Full sentences, on the other hand, were proving a bit of a challenge. “No. Not—not really. But as long as we’re covering said—said subject,”—I made the universal “twirl around” motion with my finger—“is there more? On the back? Need to see, pretty please.”
He gusted out a long sigh but obliged with heavy steps. I was almost tempted to stop him, unsure I could take a back view, after all. I’d always had a thing for asses. His was pure perfection, even in a pair of pants. Covered only by the briefs, forming the “dot” on an exclamation point of inked dark blue circles running the length of his spine, it was—
“Holy. Shit.”
He pivoted back around, finally splitting his lips into a cocky grin. “Just scoping out the ink, huh?”

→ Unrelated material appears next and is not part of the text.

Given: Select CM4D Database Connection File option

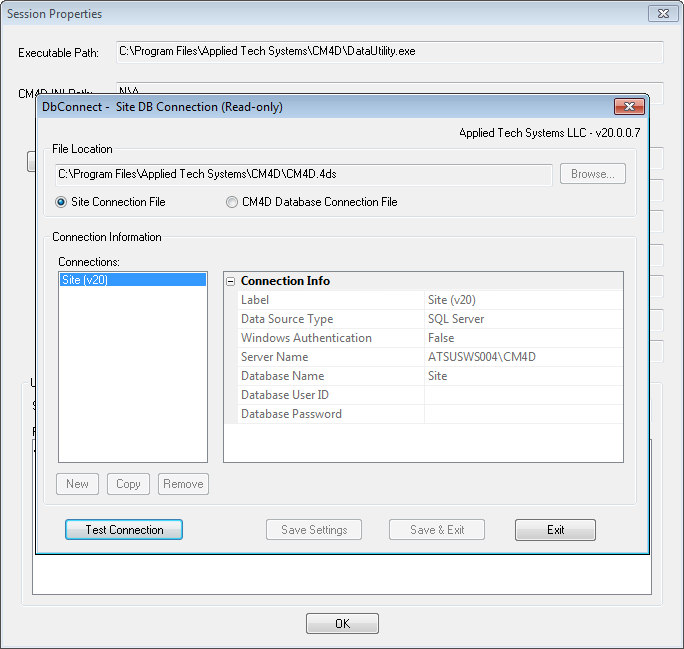Looking at the screenshot, I should click(x=233, y=202).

I’d always scoffed at women who talked about men turning them to putty before sex. On
one
hand, I could count the number of men who’d done it to me
after
the nasty, let alone before—
Until now.
“Michael.” Miss Eloquent. That was me tonight. But maybe we just needed to forget “talking”. I took a step toward him—
Only to be held back by his upstretched hands. “Is that wise, sugar? You hit the bar pretty hard after I left, hmmm?” His face darkened as if he remembered a pot roast burning in the oven or something. “But Andre drove you here, right?” When I didn’t respond except by wringing his shirt harder, he prodded, “You going to tie-dye that or give it back?”
I clutched the cotton to my chest. Blurted out, “Yes. Of course Andre drove me.”
He exhaled. “Good. That’s good. It would kill me if anything ever happened to you.”
My head fell to the side. It was the default when my bullshit meter hit red. And while the center of my chest and the pit of my belly wanted to believe him, my mind wasn’t even in the station for that train. “Seriously?”
“You don’t believe me?”
“After you spoke to me at the reception like I’d become something the cat dragged in, before leaving without so much as a goodbye?”
His gaze narrowed. “Would you have heard it if I said one? You were approaching double digits on the champagne chugs by the time I looked back, princess.”
Seethe.
“You were an
ass
, Pearson. If I drowned my rage in a little bubbly, it was none of your business.”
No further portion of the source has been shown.